=== DOCUMENT PASSAGE ===
-- begin --

In any machine purchase, make sure to get all the manuals. If they're absent, figure $1000 per machine to purchase them. Also, a lathe or mill with noisy spindle bearings or worn out ballscrews might not be a good deal even if it's free. Either of these items can be a mega-dollar repair for both parts and labor.

[kanankeban]

What about brands...? Which ones are good options? I've hear good things about mazak and really bad things about HAAS...I now its hard to say which one is better that other, but I know that ford is hardier for work than chrysler...so you know what I mean...
Regards...
Hector

[Scott_bob]

Hector,

Where in the USA are you?
By the way, PC based controls have far more flexibility than proprietary controls and are less than half the cost of say Fanuc for example. Old used controls are not worth repairing or in my opinion upgrading. Money is better spent on retrofitting the entire control system instead. Then you get a service organization to work on your machine when you need help. Very important...

You can buy a used CNC machine, retrofit the control and get better performance than buying a new machine, if you choose the right control retrofit...

[metlmunchr]

Hector,

Where in the USA are you?
By the way, PC based controls have far more flexibility than proprietary controls and are less than half the cost of say Fanuc for example. Old used controls are not worth repairing or in my opinion upgrading. Money is better spent on retrofitting the entire control system instead. Then you get a service organization to work on your machine when you need help. Very important...

You can buy a used CNC machine, retrofit the control and get better performance than buying a new machine, if you choose the right control retrofit...

I'd agree with this.......for a mill......for a specialized application like 3D surfacing or mold work. However, that work represents less than 15% of the machining currently being done in the US, and the percentage is shrinking every day. However, for general machine work, a full blown turnkey retrofit on a 15 year old VMC purchased in good mechanical condition will push the investment close to the cost of a new mill. And, having a usable machine is predicated upon finding a good retrofitter. From what I've seen, the bad results outnumber the good by an easy 3 or 4 to 1 margin. For a turning center, I'd have a hard time imagining a situation where spending the money for a retrofit would be worthwhile on a normal size machine with as much as a 10 or 12 inch chuck. Most any of them will spin faster and feed faster than the tooling can stand as long as the right size machine is being used for the job. On turned parts with any substantial cycle time, it's dirt simple to take a 20 yr old 4 axis machine and leave the latest $70 or $80K offerings with fast rapids and servo driven turrets gasping for air. Everything depends on the specific application, but the only thing that really matters is when a machine finishes paying for itself and starts putting money in your pocket.

-- end --

=== GIVEN ENTRIES ===
-- begin --

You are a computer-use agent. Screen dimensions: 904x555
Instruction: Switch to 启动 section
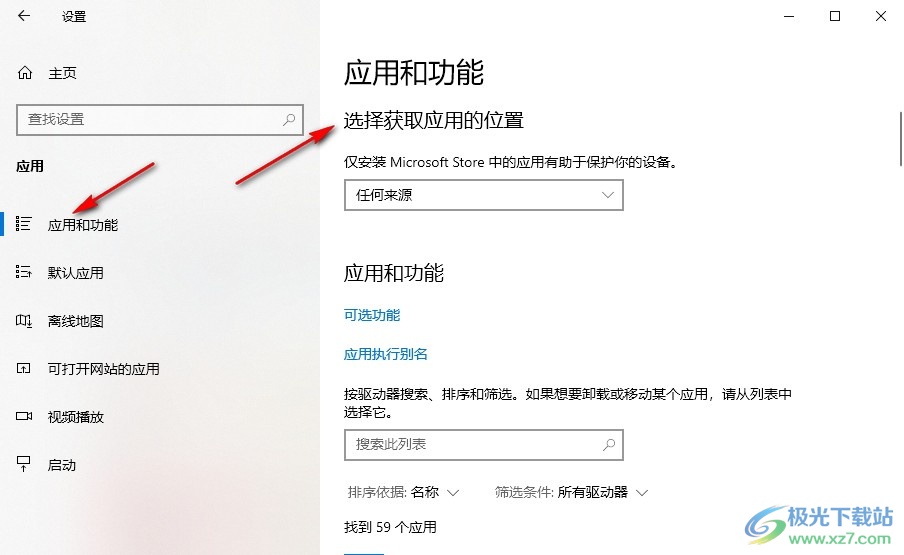[x=62, y=465]
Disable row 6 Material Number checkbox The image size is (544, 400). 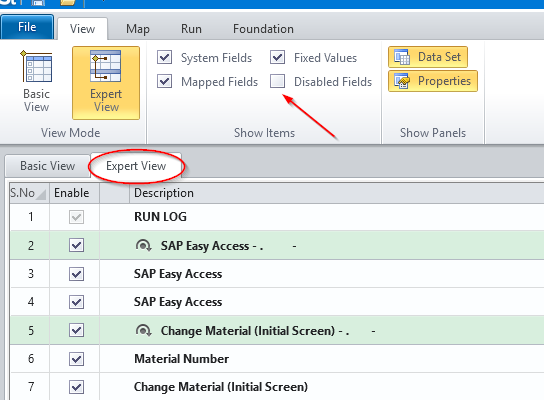76,359
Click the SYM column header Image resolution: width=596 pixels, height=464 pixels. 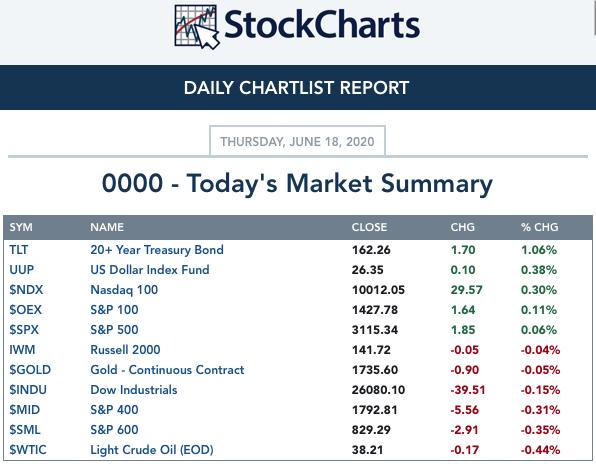pyautogui.click(x=21, y=227)
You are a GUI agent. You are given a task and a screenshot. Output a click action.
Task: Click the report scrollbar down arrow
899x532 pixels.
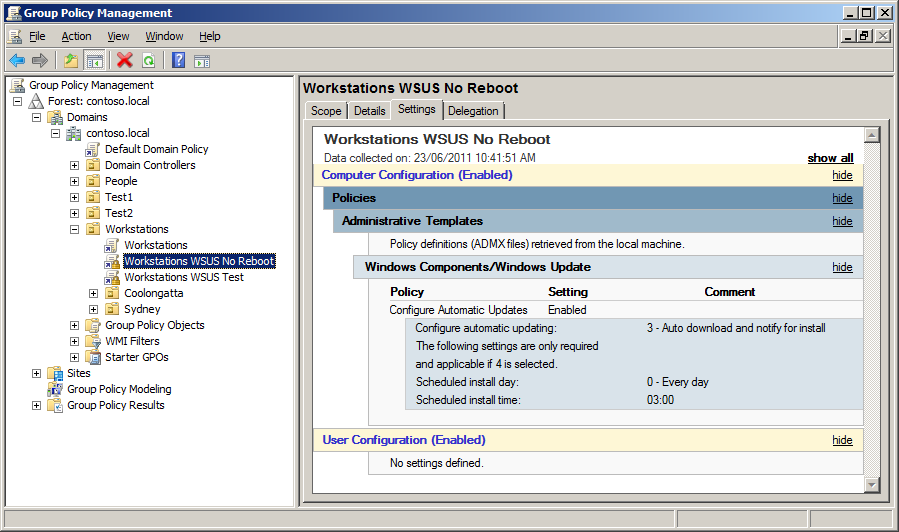tap(871, 484)
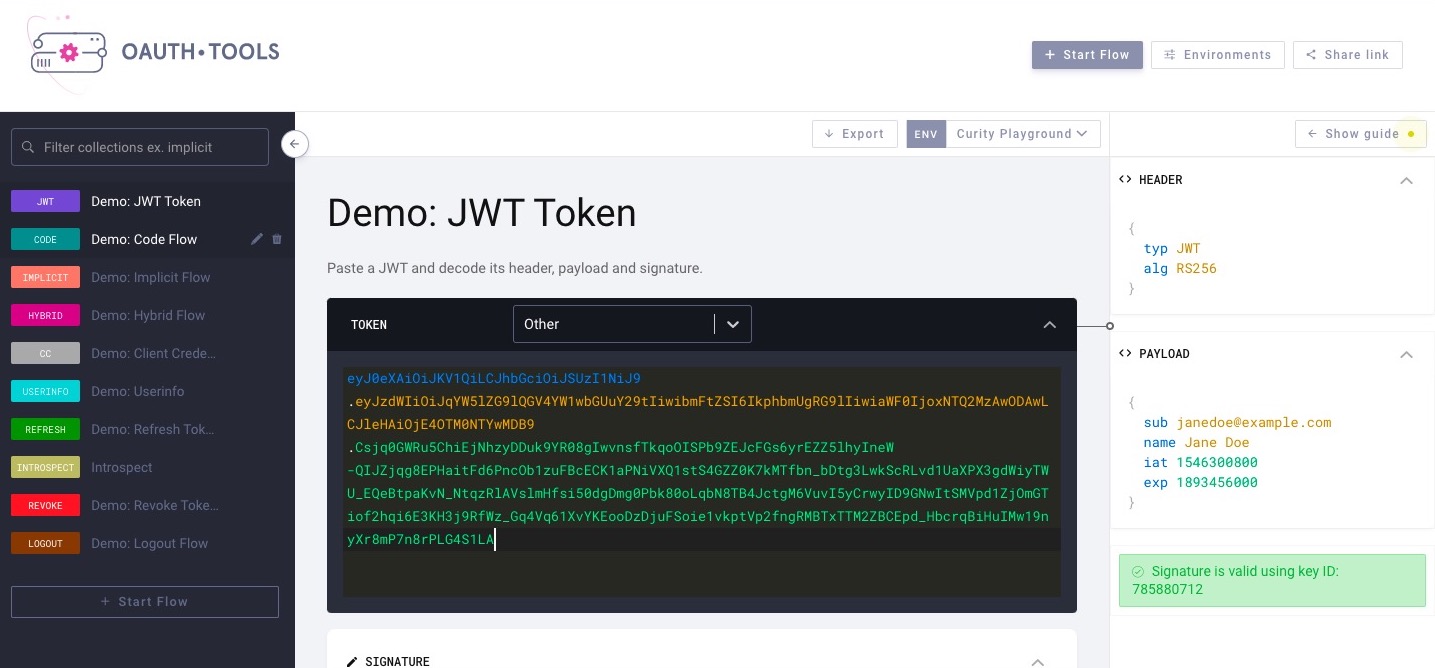Select the JWT badge icon in sidebar

pyautogui.click(x=45, y=201)
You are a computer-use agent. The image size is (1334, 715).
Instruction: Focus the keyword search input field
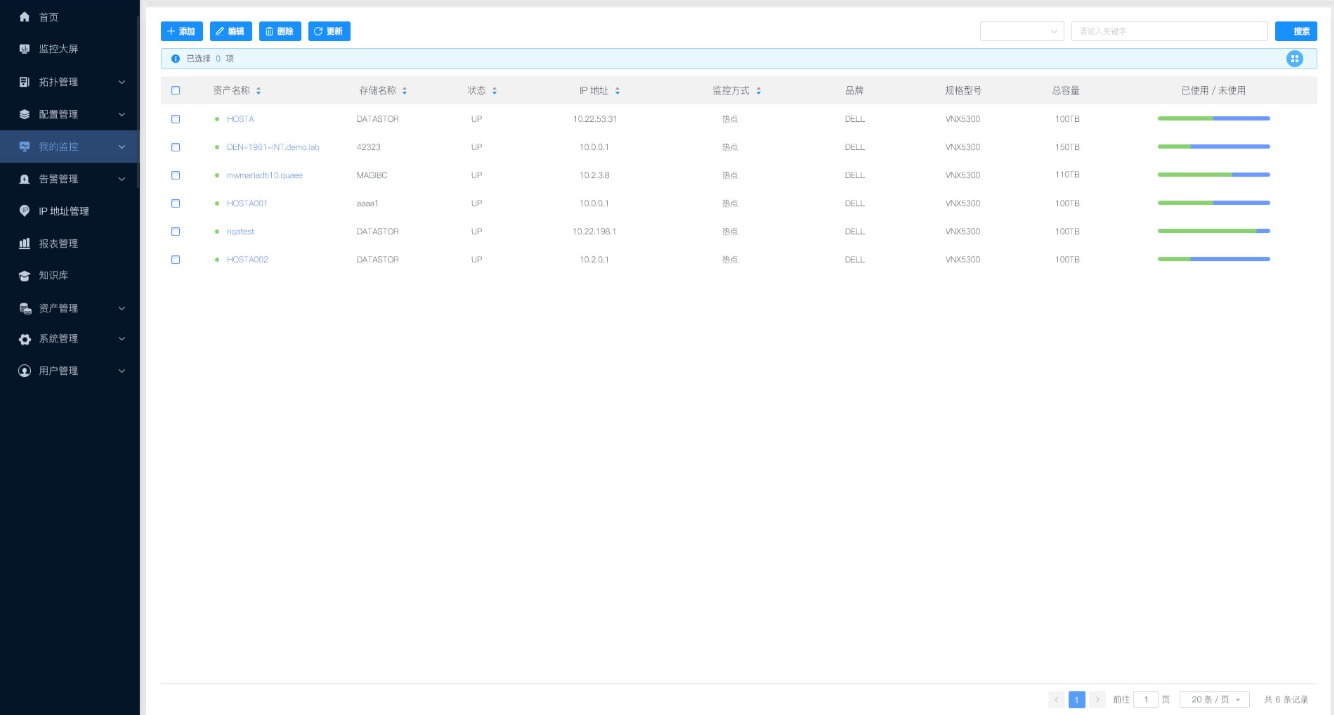tap(1168, 32)
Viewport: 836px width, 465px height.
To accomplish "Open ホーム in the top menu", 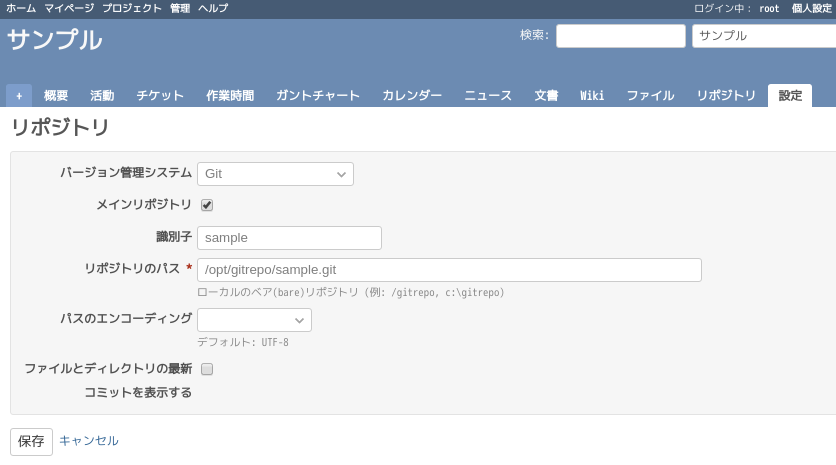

-- end --

=== SHORT TASK 1 ===
Transcribe part of the used CNC machine thread, beginning at the words "In any machine" and stopping after "parts and labor.".
=== SHORT TASK 2 ===
Pick up the used CNC machine thread after its final sentence and continue writing it.
The entries have no connection to the used CNC machine thread.

=== FINAL ANSWER 1 ===
In any machine purchase, make sure to get all the manuals. If they're absent, figure $1000 per machine to purchase them. Also, a lathe or mill with noisy spindle bearings or worn out ballscrews might not be a good deal even if it's free. Either of these items can be a mega-dollar repair for both parts and labor.

=== FINAL ANSWER 2 ===
[Scott_bob]

However, for general machine work, a full blown turnkey retrofit on a 15 year old VMC purchased in good mechanical condition will push the investment close to the cost of a new mill. From what I've seen, the bad results outnumber the good by an easy 3 or 4 to 1 margin.

So not true!
IMO, cost of the decent CNC mill: 20k + 30k (for an excellent PC based Retrofit)=50k for a CNC that is more accurate, less expensive to maintain, faster and therefore more productive than a new CNC machine you choose which one. I'd compare the performance of any new machine tool builder with the performance of an excellent PC based control retrofit any day. Price to performance ratio is unsurpassed. I don't know who you're talking about when you say:

From what I've seen, the bad results outnumber the good by an easy 3 or 4 to 1 margin..

We have a retrofit PC based control retrofitted to a 10 year old VMC. This machine has old DC current drives (old school). If one axis motor goes bad, we could replace just one axis servomotor with a new AC drive and the control can be configured for this odd motor and the CNC would be just as good. Try this with a proprietary control (mix and match DC / AC servo motors). Add control memory in a proprietary control at today’s PC hard drive prices:

Fanuc memory .5 Meg = $1,000
Old Fadal control memory 8 Meg = $1,000
PC hard drive 20 Gigabytes = $200
Which would you like to pay?

[motordude]

Hello all,
I am considering retrofitting my Cincinnati 5VC75. I have checked out Siemens, Fanuc and other types of controller. The best price/performance is so far Fagor. They are the worlds no. 3 (or 4) in CNC controls.
The packet includes the following:

3x axis DC motors and drives.
1x AC spindle motor
wiring etc.
Fagor 8040 controller.

Price:14300EUR.

If you can keep the existing servo and drives the price would be half that.

I feel that when starting a new business you want something that works, and to buy a machine to have it retrofitted, will cost you more than the price of the retrofit itself. You need to be making money fast, not to wait for the installation of a retrofit.

I hear good things about Okuma, Mazak and other japanese brands. My next machine will be japanese. And new!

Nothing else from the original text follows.